East Daley Analytics forecasts hold that gas demand for U.S. LNG exports is expected to grow by 17.4 Bcf/d between 2023 and 2030—stemming from more than a half dozen new LNG export facilities under construction across the Gulf Coast.
Bill Way, president and CEO of Southwestern, said the near-term increase in natural gas demand from LNG actually “created some impetus” for the two gas producers to combine.
Once the merger closes, Chesapeake and Southwestern plan to eventually link up to 20% of their total production to international market pricing—a move that will enhance revenues and limit pricing volatility, Dell’Osso said.

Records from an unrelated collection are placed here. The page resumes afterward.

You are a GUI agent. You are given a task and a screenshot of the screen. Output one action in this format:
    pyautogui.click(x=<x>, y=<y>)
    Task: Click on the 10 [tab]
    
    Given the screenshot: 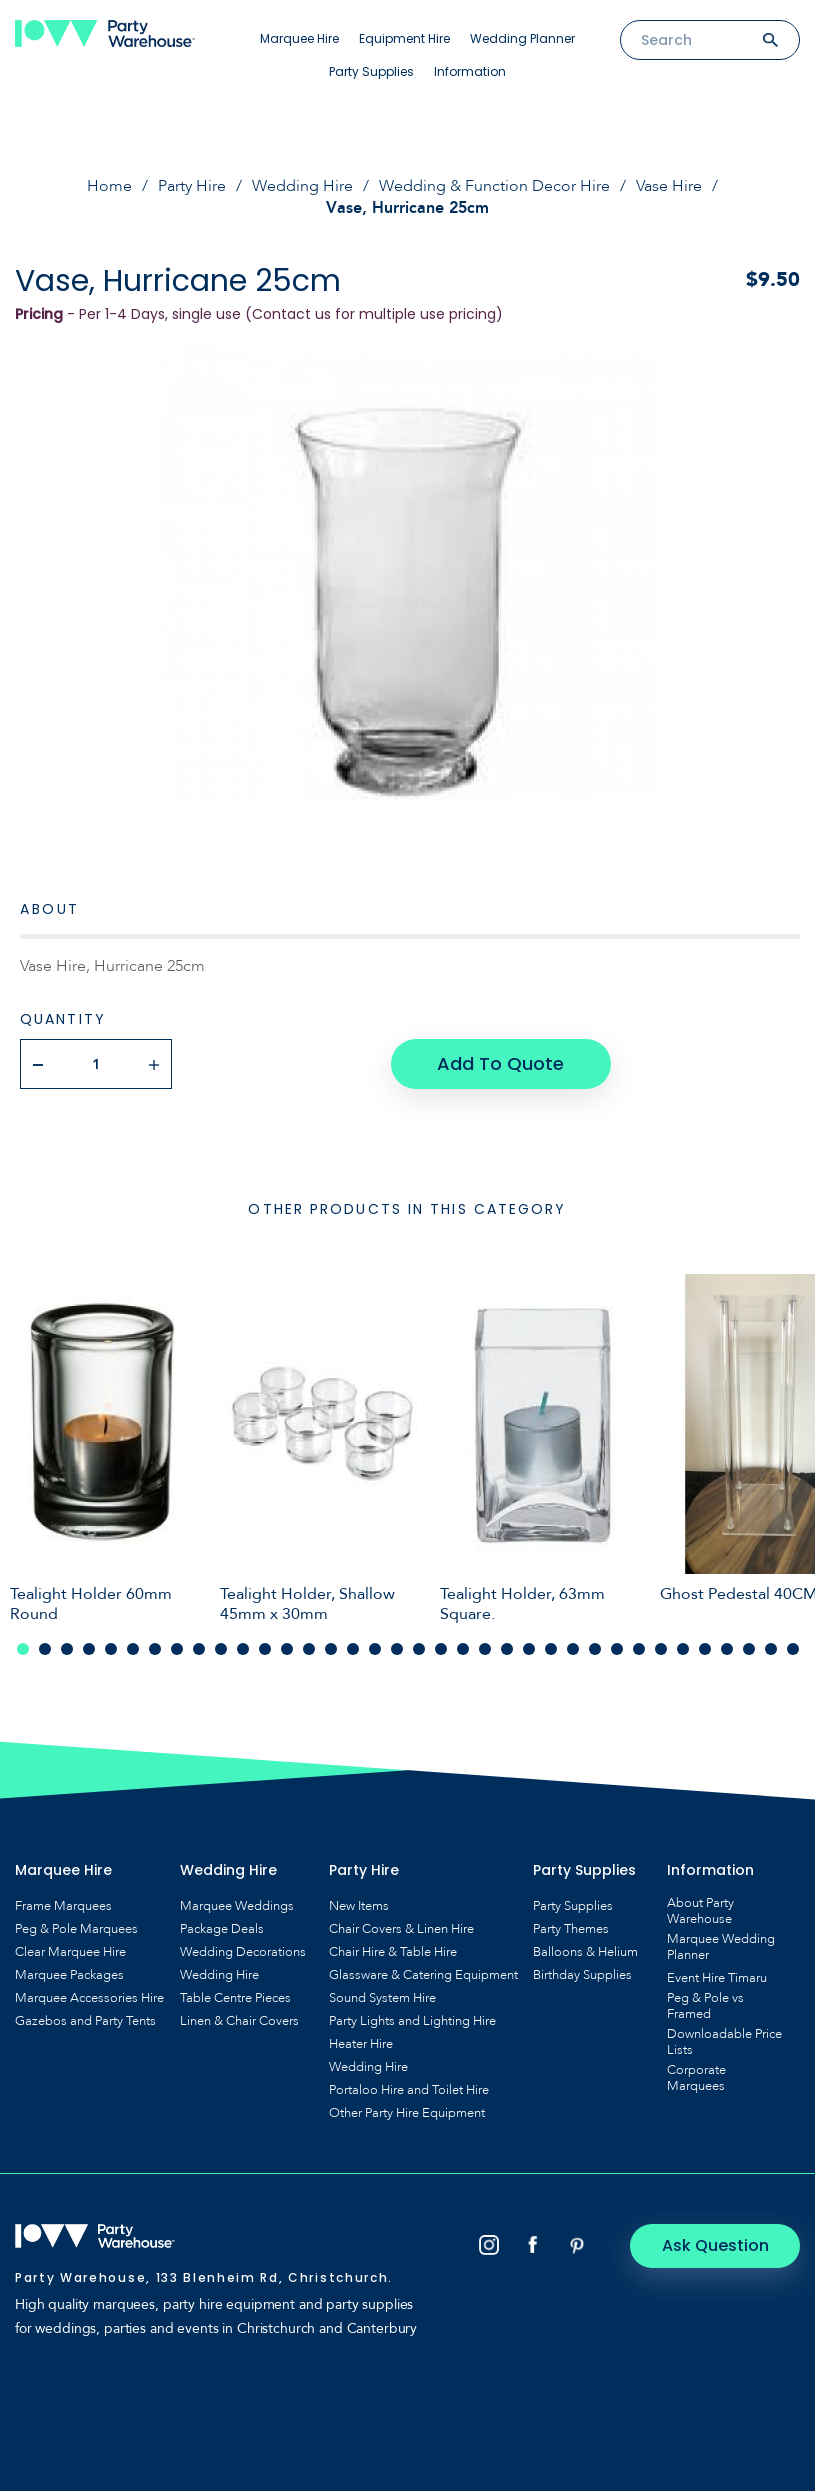 What is the action you would take?
    pyautogui.click(x=221, y=1649)
     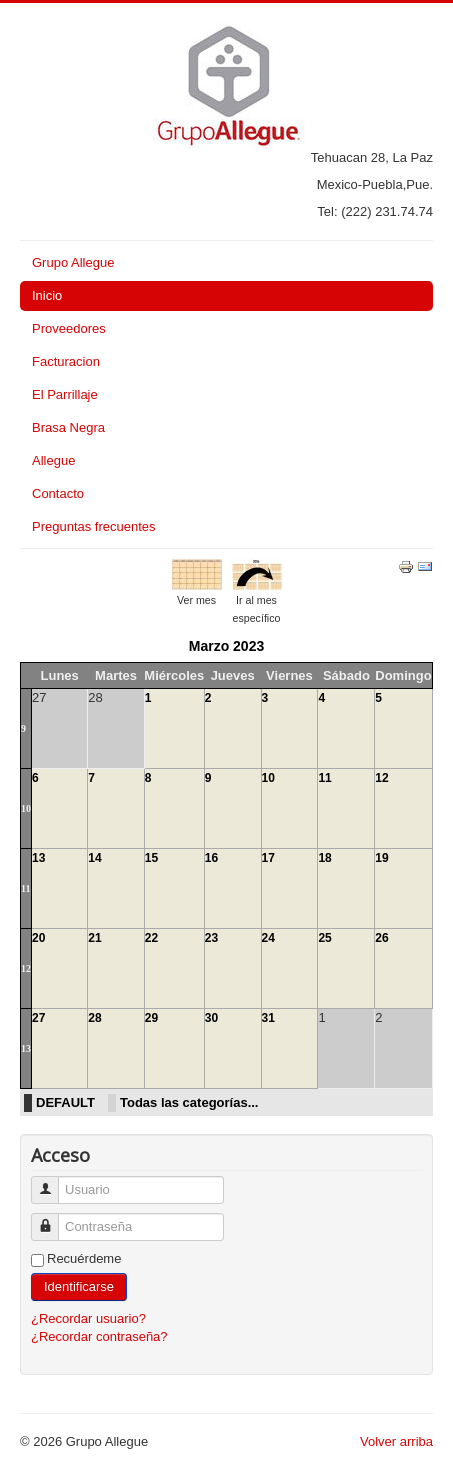 I want to click on ¿Recordar usuario?, so click(x=88, y=1318).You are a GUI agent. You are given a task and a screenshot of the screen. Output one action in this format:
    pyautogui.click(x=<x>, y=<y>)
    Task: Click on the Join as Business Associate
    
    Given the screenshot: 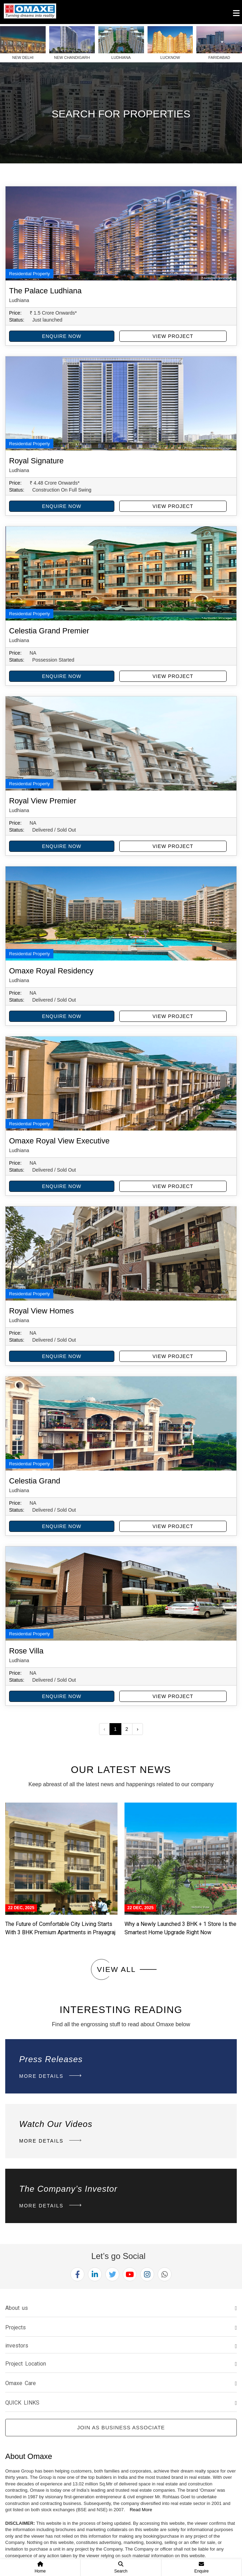 What is the action you would take?
    pyautogui.click(x=121, y=2427)
    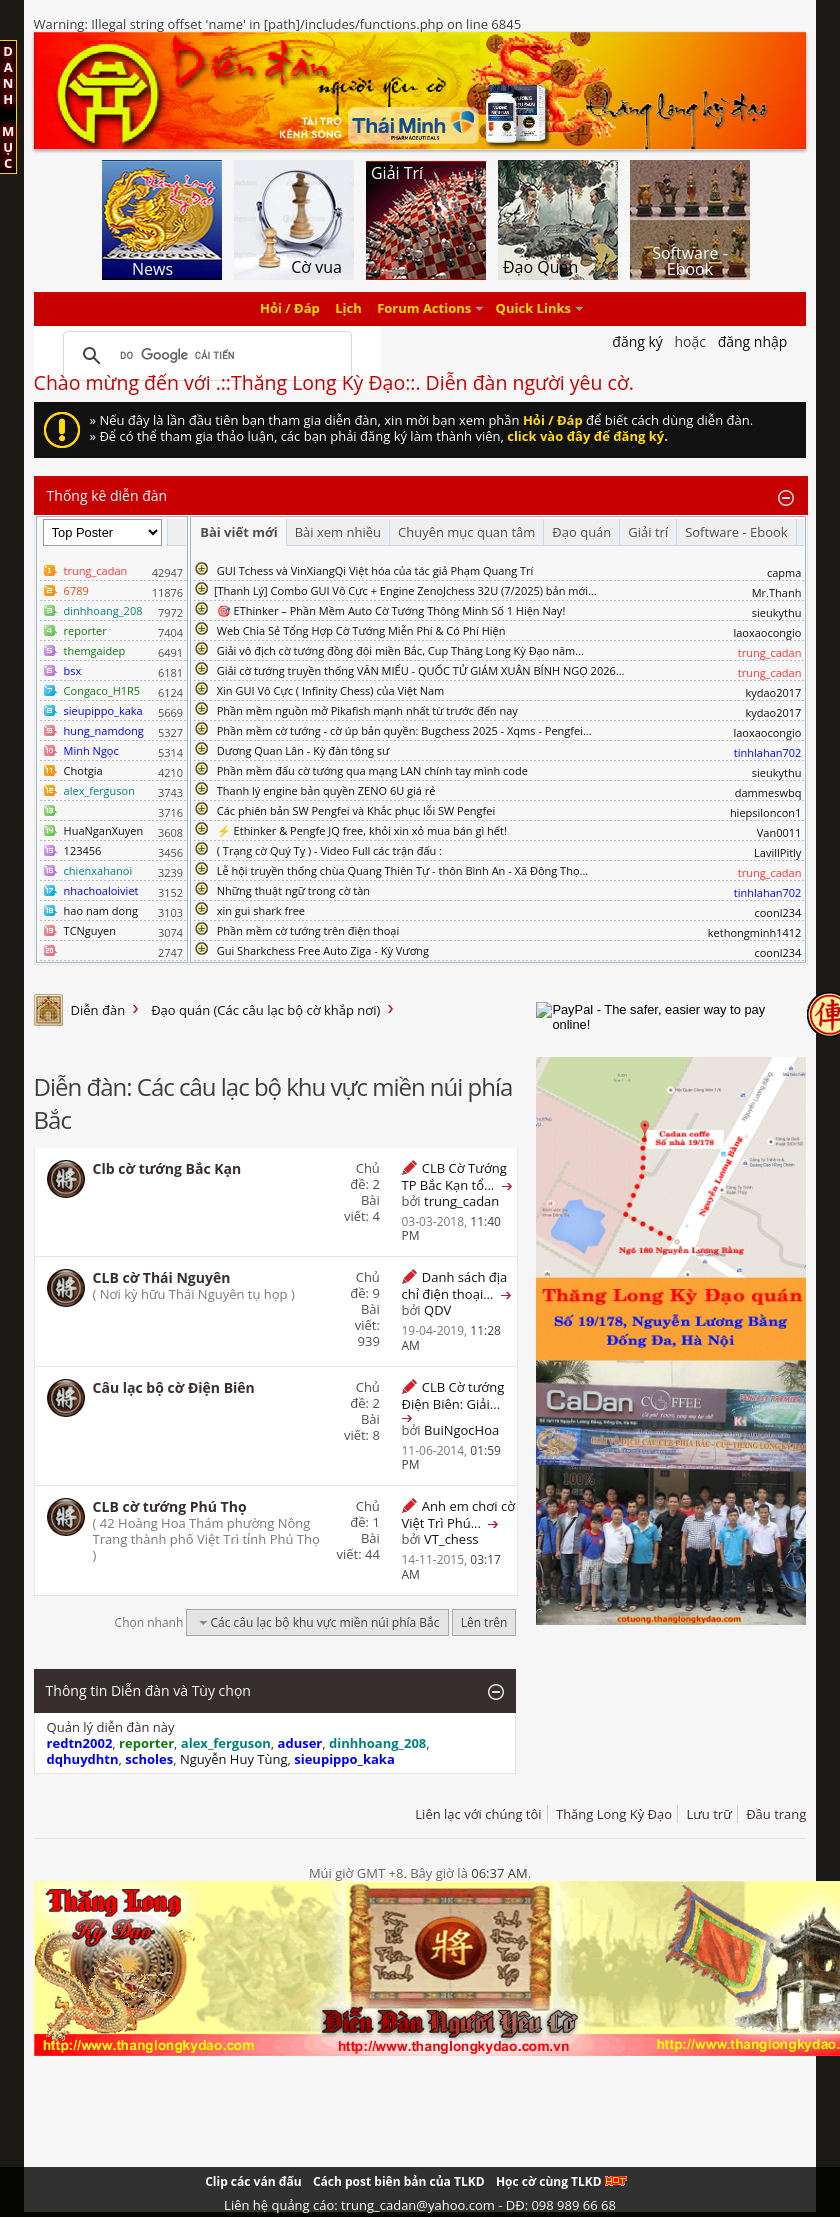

The combined company plans to move about 20% of its total Haynesville output and 2% of its Appalachia production to the Gulf Coast LNG corridor.
Chesapeake has taken a number of steps in recent months toward its goal of being “LNG Ready.” Last year, the Oklahoma City-based E&P sold off its final pieces of oily acreage in the Eagle Ford Shale in three separate deals collectively worth over $3.5 billion.
Chesapeake lined up deals with SilverBow Resources, INEOS Energy and WildFire Energy as buyers for its South Texas assets. Those divestitures positioned Chesapeake as a pure-play natural gas producer.
The company also entered into long-term LNG supply contract agreements with international buyers Gunvor Singapore Pte Ltd. and Vitol Inc., moving its Haynesville gas closer to international pricing.
In 2022, Chesapeake signed a deal to deliver 300 MMcf/d of Haynesville gas to the Golden Pass LNG terminal under construction near the Texas-Louisiana border. Golden Pass LNG is a joint venture between QatarEnergy and Exxon Mobil Corp.
Searching for synergies
Chesapeake and Southwestern aim to realize at least $400 million in annual operational and overhead synergies by combining.
About half of those synergistic savings will come from reducing corporate costs as the combined entity is streamlined and made more efficient, Dell’Osso said during the call.
The pro forma company will also save costs from its overlapping operations in the Haynesville and in Appalachia, which will drive opportunities to share best practices and share common field infrastructure, including assets for gas gathering and water maintenance.
The combined company aims to realize about $130 million in drilling and completion cost savings. Chesapeake has lower drilling cycle times in the Haynesville, and the company aims to deploy its drilling practices into Southwestern’s portfolio.
“Both companies have a pretty interesting approach to completions and we are really eager to get these teams together and optimize around what that completion design looks like,” Dell’Osso said.